── Records supplied ──
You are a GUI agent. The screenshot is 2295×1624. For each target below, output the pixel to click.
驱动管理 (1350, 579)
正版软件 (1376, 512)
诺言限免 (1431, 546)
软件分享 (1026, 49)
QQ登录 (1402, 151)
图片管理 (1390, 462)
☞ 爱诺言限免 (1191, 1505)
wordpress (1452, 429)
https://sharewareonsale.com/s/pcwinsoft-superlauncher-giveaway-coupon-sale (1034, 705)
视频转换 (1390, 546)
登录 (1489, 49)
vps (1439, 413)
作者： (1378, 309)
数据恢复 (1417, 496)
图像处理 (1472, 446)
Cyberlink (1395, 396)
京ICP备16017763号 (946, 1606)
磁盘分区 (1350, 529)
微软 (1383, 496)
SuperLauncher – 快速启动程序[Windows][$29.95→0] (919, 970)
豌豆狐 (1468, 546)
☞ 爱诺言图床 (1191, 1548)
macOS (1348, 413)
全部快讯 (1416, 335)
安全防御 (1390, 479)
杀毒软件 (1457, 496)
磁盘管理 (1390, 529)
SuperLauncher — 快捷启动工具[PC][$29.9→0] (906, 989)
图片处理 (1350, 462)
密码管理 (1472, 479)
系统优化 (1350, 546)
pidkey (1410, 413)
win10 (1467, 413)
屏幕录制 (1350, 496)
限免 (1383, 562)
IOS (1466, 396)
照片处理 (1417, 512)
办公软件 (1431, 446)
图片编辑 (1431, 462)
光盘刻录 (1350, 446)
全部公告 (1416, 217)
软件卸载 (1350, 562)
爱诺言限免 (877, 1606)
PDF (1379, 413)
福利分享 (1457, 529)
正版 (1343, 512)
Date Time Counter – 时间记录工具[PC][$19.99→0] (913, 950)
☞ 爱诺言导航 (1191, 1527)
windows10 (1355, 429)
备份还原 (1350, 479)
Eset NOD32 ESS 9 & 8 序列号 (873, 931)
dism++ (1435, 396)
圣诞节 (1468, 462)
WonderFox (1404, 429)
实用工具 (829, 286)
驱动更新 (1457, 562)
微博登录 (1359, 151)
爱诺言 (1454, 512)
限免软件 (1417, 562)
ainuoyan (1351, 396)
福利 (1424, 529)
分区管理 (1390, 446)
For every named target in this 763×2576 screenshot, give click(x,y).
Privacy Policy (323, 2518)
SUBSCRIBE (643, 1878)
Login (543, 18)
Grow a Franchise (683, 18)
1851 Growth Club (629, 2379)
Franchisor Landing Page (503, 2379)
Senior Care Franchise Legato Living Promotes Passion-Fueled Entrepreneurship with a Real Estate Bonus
───
From the line with "图像处理 (1472, 446)" through the last line of the records, set down every line exactly as written and leave out all others.

**Solution to the problem:**
图像处理 (1472, 446)
Cyberlink (1395, 396)
京ICP备16017763号 (946, 1606)
磁盘分区 (1350, 529)
微软 (1383, 496)
SuperLauncher – 快速启动程序[Windows][$29.95→0] (919, 970)
豌豆狐 (1468, 546)
☞ 爱诺言图床 (1191, 1548)
macOS (1348, 413)
全部快讯 (1416, 335)
安全防御 (1390, 479)
杀毒软件 (1457, 496)
磁盘管理 (1390, 529)
SuperLauncher — 快捷启动工具[PC][$29.9→0] (906, 989)
图片处理 (1350, 462)
密码管理 (1472, 479)
系统优化 (1350, 546)
pidkey (1410, 413)
win10 (1467, 413)
屏幕录制 (1350, 496)
限免 (1383, 562)
IOS (1466, 396)
照片处理 (1417, 512)
办公软件 (1431, 446)
图片编辑 (1431, 462)
光盘刻录 (1350, 446)
全部公告 (1416, 217)
软件卸载 (1350, 562)
爱诺言限免 (877, 1606)
PDF (1379, 413)
福利分享 (1457, 529)
正版 (1343, 512)
Date Time Counter – 时间记录工具[PC][$19.99→0] (913, 950)
☞ 爱诺言导航 (1191, 1527)
windows10 (1355, 429)
备份还原 (1350, 479)
Eset NOD32 ESS 9 & 8 序列号 (873, 931)
dism++ (1435, 396)
圣诞节 (1468, 462)
WonderFox (1404, 429)
实用工具 (829, 286)
驱动更新 (1457, 562)
微博登录 (1359, 151)
爱诺言 (1454, 512)
限免软件 (1417, 562)
ainuoyan (1351, 396)
福利 (1424, 529)
分区管理 (1390, 446)
For every named target in this 763×2576 screenshot, give click(x,y).
Privacy Policy (323, 2518)
SUBSCRIBE (643, 1878)
Login (543, 18)
Grow a Franchise (683, 18)
1851 Growth Club (629, 2379)
Franchisor Landing Page (503, 2379)
Senior Care Franchise Legato Living Promotes Passion-Fueled Entrepreneurship with a Real Estate Bonus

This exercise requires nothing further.